- _Stored records_:
-- Opening Marker --

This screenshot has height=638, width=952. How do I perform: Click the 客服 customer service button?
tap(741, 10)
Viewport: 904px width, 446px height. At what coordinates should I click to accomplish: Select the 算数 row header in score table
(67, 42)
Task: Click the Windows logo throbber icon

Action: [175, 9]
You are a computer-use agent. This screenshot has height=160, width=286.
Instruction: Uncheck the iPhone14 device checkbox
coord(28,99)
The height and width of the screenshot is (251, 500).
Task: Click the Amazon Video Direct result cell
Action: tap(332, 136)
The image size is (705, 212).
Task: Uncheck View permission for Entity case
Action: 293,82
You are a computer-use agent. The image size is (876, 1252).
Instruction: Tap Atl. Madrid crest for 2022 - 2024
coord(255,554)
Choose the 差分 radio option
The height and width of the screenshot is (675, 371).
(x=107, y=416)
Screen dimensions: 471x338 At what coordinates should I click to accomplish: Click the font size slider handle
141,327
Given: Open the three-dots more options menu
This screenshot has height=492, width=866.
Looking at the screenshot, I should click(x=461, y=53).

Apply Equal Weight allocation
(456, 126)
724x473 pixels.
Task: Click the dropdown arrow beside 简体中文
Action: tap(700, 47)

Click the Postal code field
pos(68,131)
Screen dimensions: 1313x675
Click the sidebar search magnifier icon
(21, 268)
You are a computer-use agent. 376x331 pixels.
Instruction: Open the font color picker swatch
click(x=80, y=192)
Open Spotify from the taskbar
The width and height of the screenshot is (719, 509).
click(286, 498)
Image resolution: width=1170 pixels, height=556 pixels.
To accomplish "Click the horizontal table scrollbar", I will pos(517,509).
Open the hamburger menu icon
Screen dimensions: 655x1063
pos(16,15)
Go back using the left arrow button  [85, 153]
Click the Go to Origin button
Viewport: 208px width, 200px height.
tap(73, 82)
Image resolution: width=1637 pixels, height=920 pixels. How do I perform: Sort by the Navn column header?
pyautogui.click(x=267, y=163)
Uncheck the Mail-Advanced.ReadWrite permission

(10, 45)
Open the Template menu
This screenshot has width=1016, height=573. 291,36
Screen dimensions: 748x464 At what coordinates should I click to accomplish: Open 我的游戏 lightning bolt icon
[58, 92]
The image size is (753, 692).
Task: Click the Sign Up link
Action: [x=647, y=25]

-- Closing Marker --

Work through the entries, filtering for the string "computer", and copy each line that holds it.

You are a computer-use agent. This screenshot has height=160, width=286.
You are a computer-use agent. The image size is (876, 1252).
You are a computer-use agent. 376x331 pixels.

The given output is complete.